Brooks’ son, Ron Brooks, a teacher and coach at Shadle Park High School, attended the ceremony. At times he choked back emotion as he spoke. “This would be what he would have envisioned,” he said. “It’s amazing what can be done when people have a vision. This is special. He’d be proud.”
The plan to create a living classroom proceeded in fits and starts over the decades. Twenty years ago, teacher Chris Vogel headed an effort to create an outdoor space, bulldozing the property, laying out paths and planting trees. But after Vogel left the school, the area once again became weedy and overgrown.
When he arrived at the school Friday, Vogel was pleased to see that a tree he planted there in memory of his father is still there, tall and sturdy. “I cannot tell you what this means,” he said. “This went dormant. To see it come back to life again is amazing.”
Three years ago, Danford began talking with parent Lori Swan about what to do with the overgrown, weedy patch of ground on the west side of the school property. “It was not an inviting place,” he said. “We started talking about bringing it back to life.”
Some work days were held, but the handful of volunteers who gathered struggled to make a dent. Then a nearby church sent 20 volunteers and the PTO got involved last year. Swan donated $10,000 to the effort and local companies stepped up to help. The Mead School District paid for the irrigation system.
“Now we have a path and two separate gardens, one with native plants and a butterfly garden,” Danford said.
During construction, some lost treasures were unearthed. In the 1990s, Vernon Baker, who would later be awarded the Congressional Medal of Honor, visited the school.

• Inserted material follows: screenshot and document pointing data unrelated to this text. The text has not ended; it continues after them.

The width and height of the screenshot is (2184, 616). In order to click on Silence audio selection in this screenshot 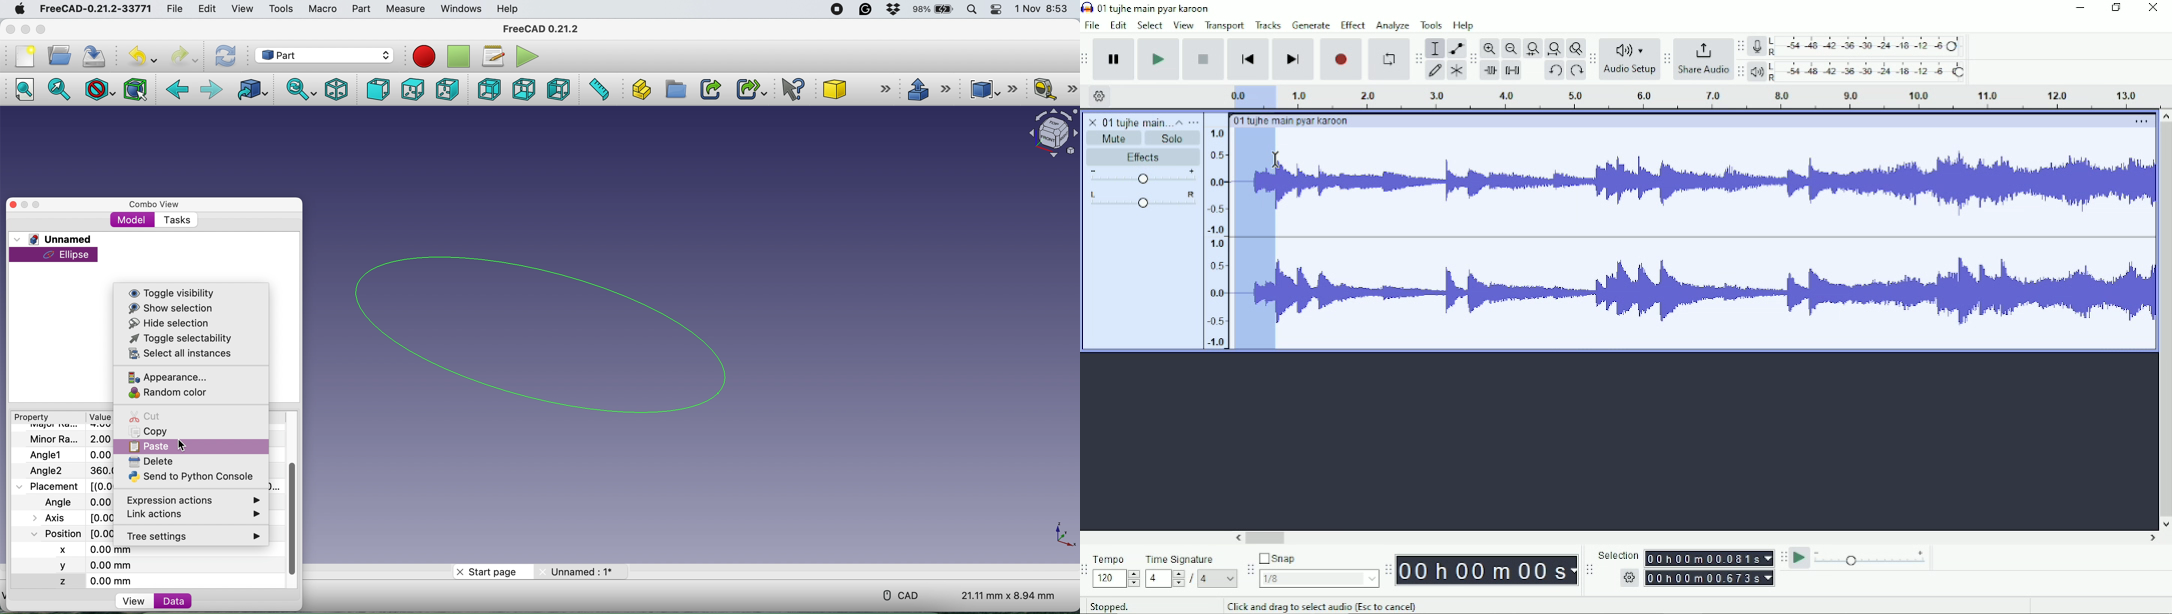, I will do `click(1512, 70)`.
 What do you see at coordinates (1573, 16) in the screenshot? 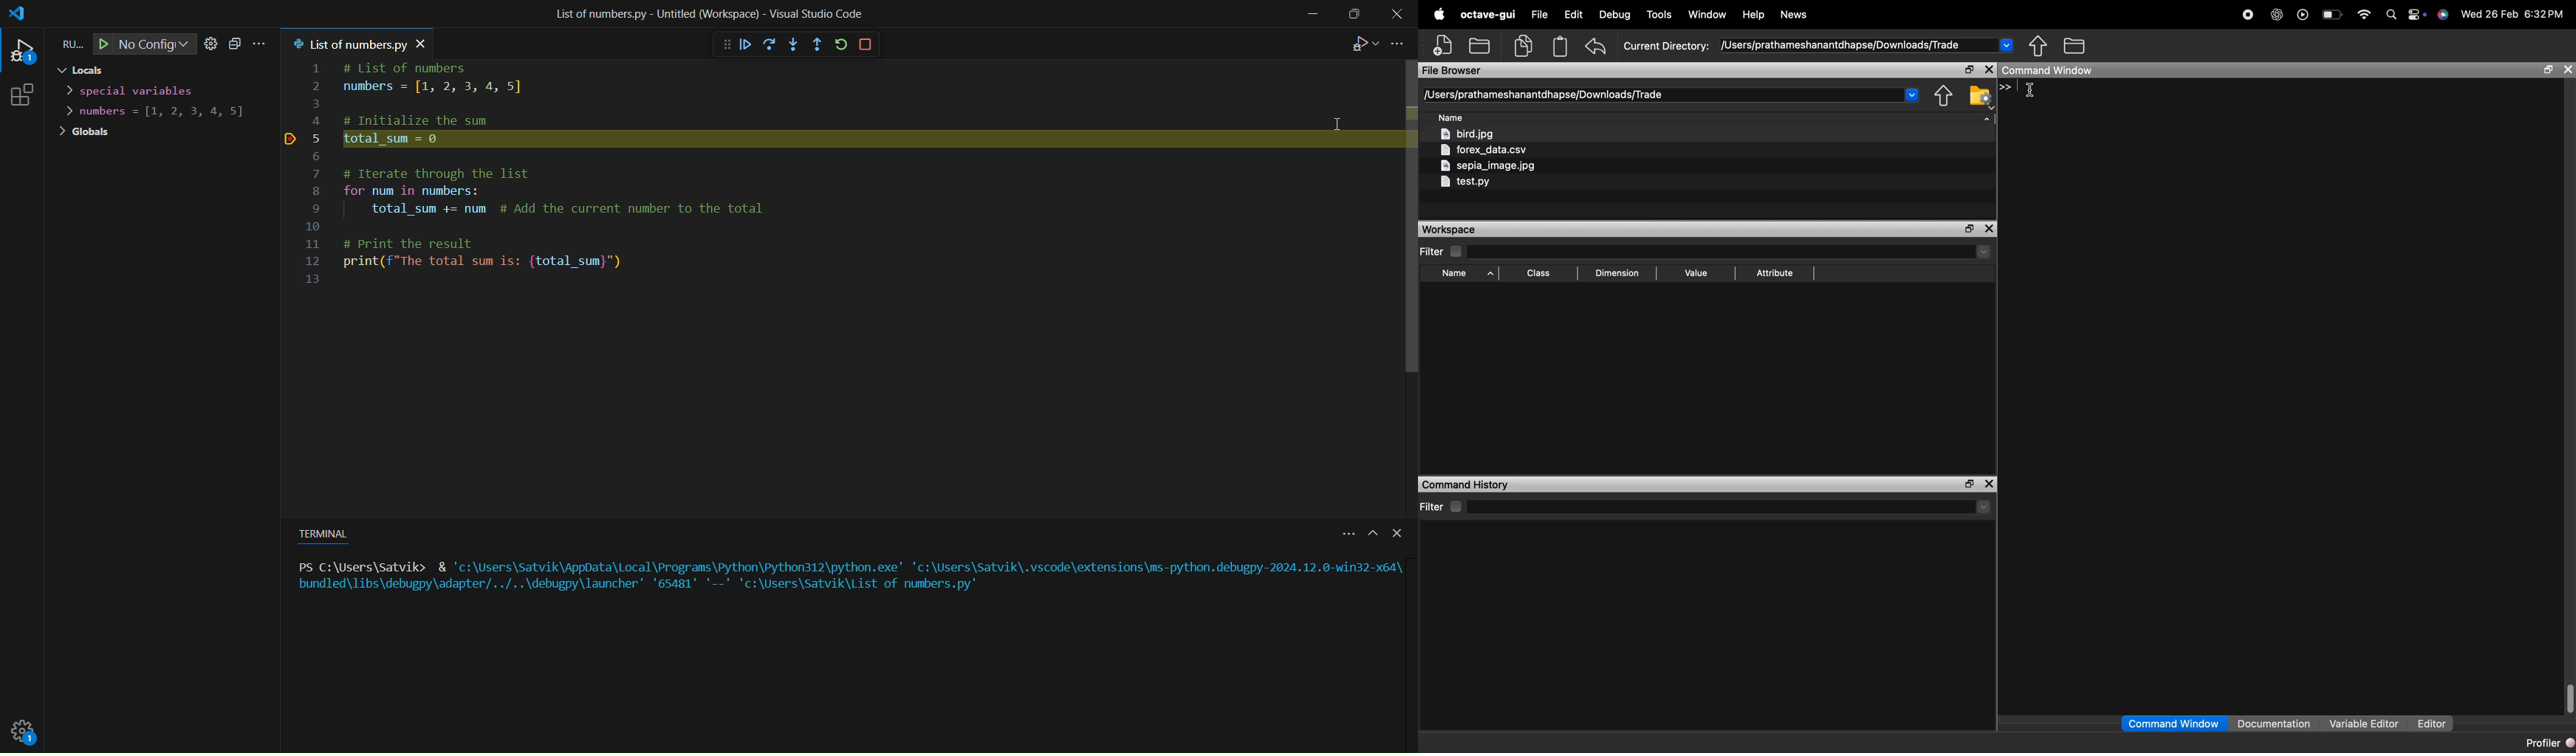
I see `edit` at bounding box center [1573, 16].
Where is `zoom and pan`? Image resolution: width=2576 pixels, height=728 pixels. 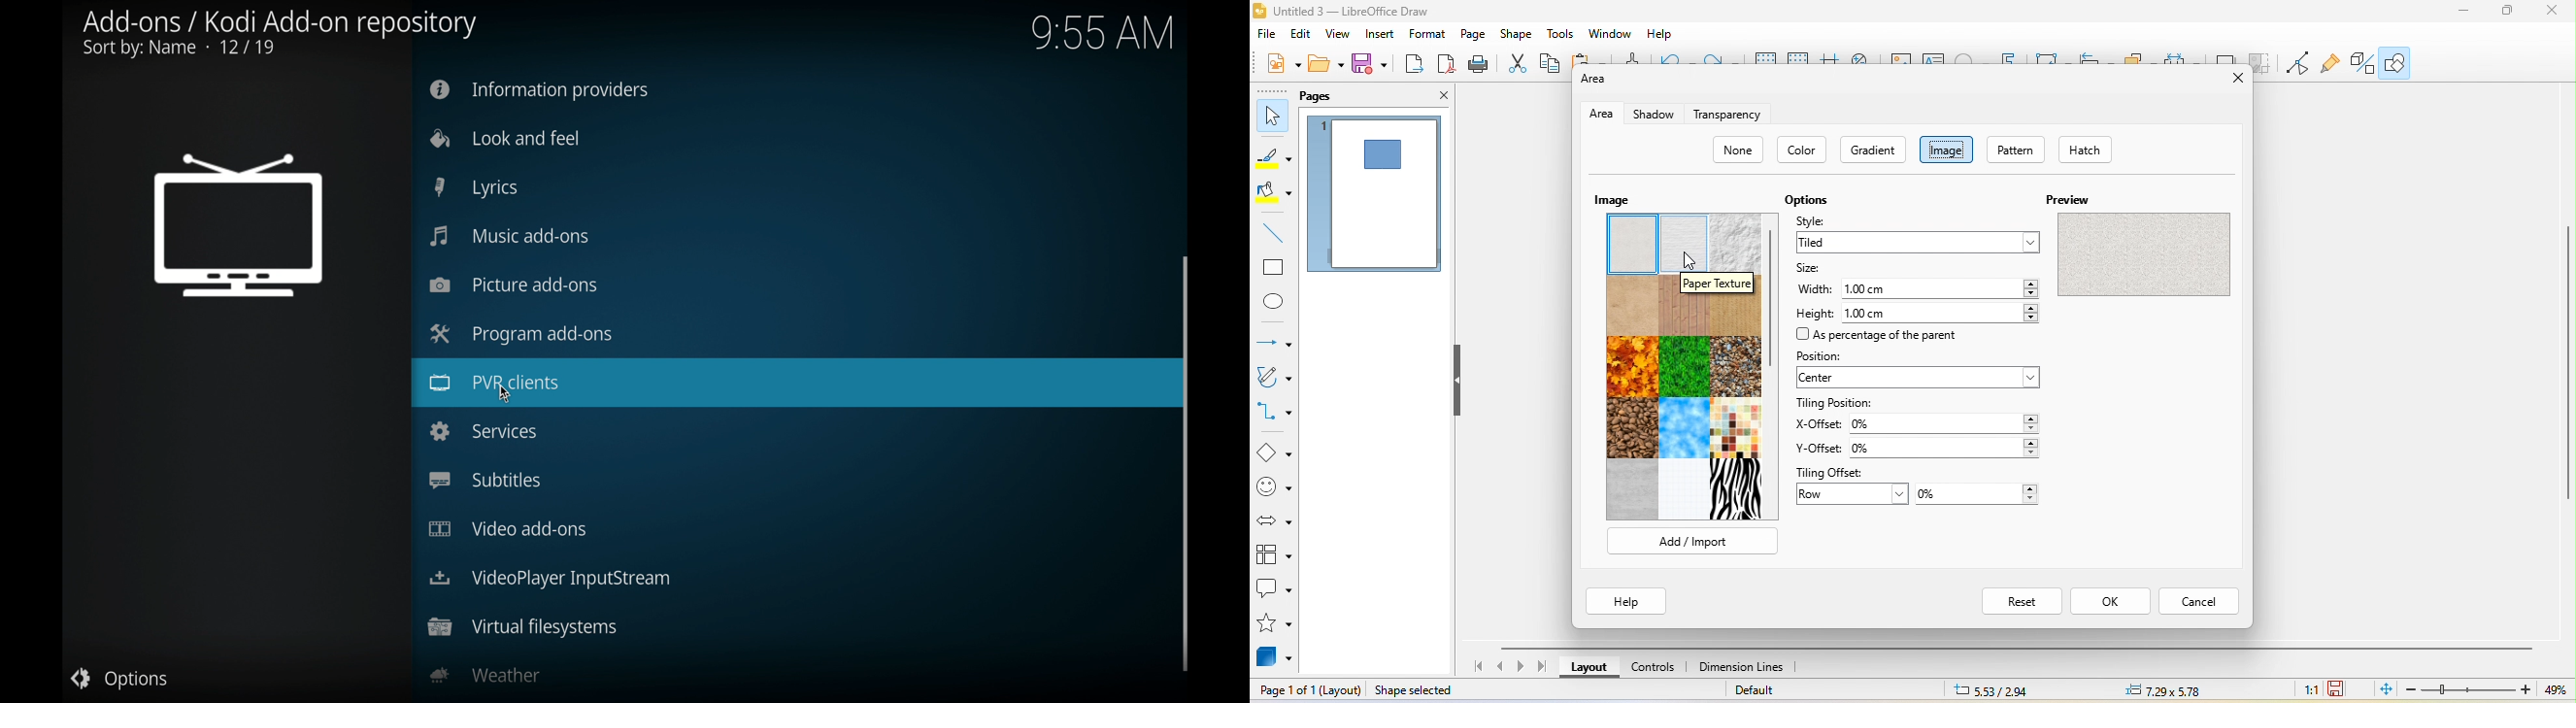 zoom and pan is located at coordinates (1863, 59).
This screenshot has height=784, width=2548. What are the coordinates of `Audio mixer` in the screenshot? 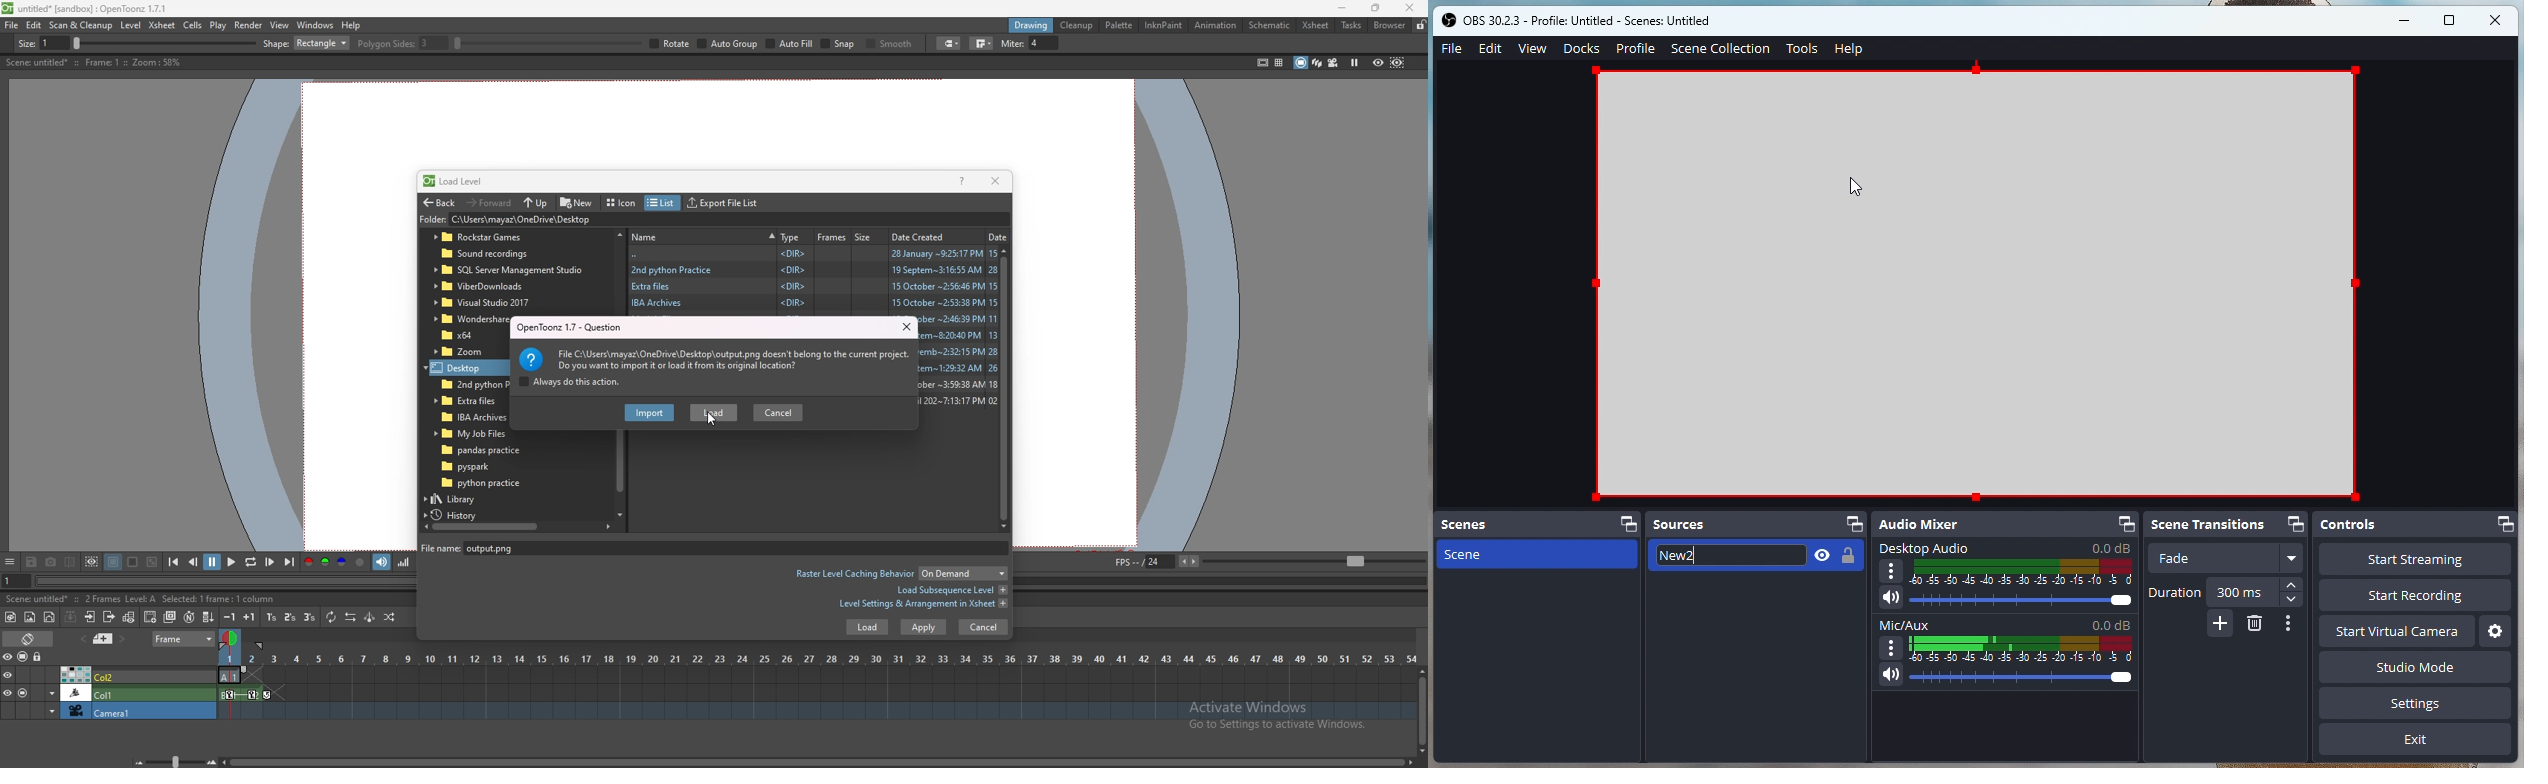 It's located at (2006, 525).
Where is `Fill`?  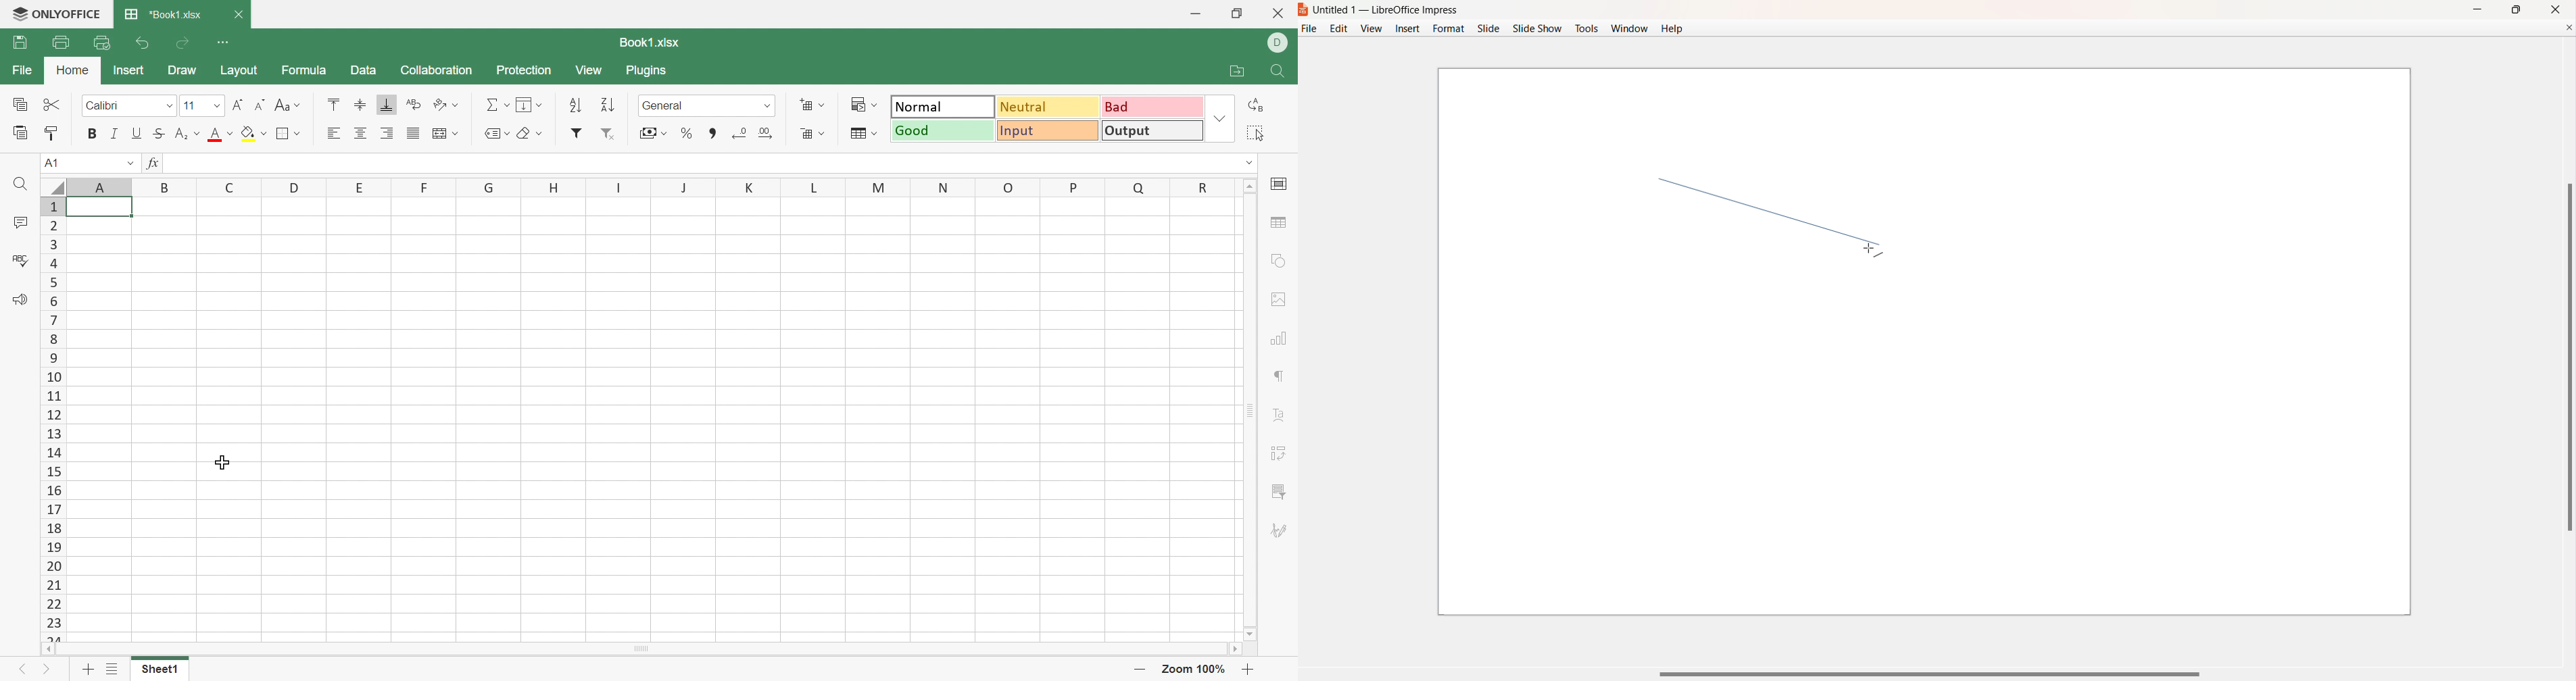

A concrete slab with his name and handprints impressed in it was found under the weeds and debris, along with a plaque that was installed when Baker received the Medal of Honor. Both are now displayed near a picnic table.
Teachers and students can have lunch in the living classroom, and teachers can hold class there. Danford said he’s also found the space very useful for helping children having behavioral issues. He’s taken upset students out there to walk the paths and talk. Invariably the students calm down and are able to go back to class, he said.
The school is also working with a Whitworth University professor, who is creating activity plans that teachers can use in the space. Students can learn about plants or just sit and do creative writing. The possibilities are endless, Danford said.
“I could go on and on and just make stuff up,” he said.
There are plans in place to make sure the area is maintained. Work days are already scheduled for the fall and spring, and the PTO has pledged $500 a year for maintenance.
Swan said she was willing to donate her money for the cause because she wanted students to be able to go outside. Children these days spend so much time on computers and other electronic devices and not enough outdoors, she said.
“I can’t wait to see it grow up,” she said as she looked at the tiny plants placed among the decorative bark. “It’s really exciting. I love it.”
School Librarian Jennifer Wheeler was giving tours of the space Friday. She noted that the crushed granite paths make it wheelchair accessible and available to all students.
“Oh, it’s great,” she said. “Part of library now is not just reading, it’s doing. It’s nice to have a space that you know is going to last.”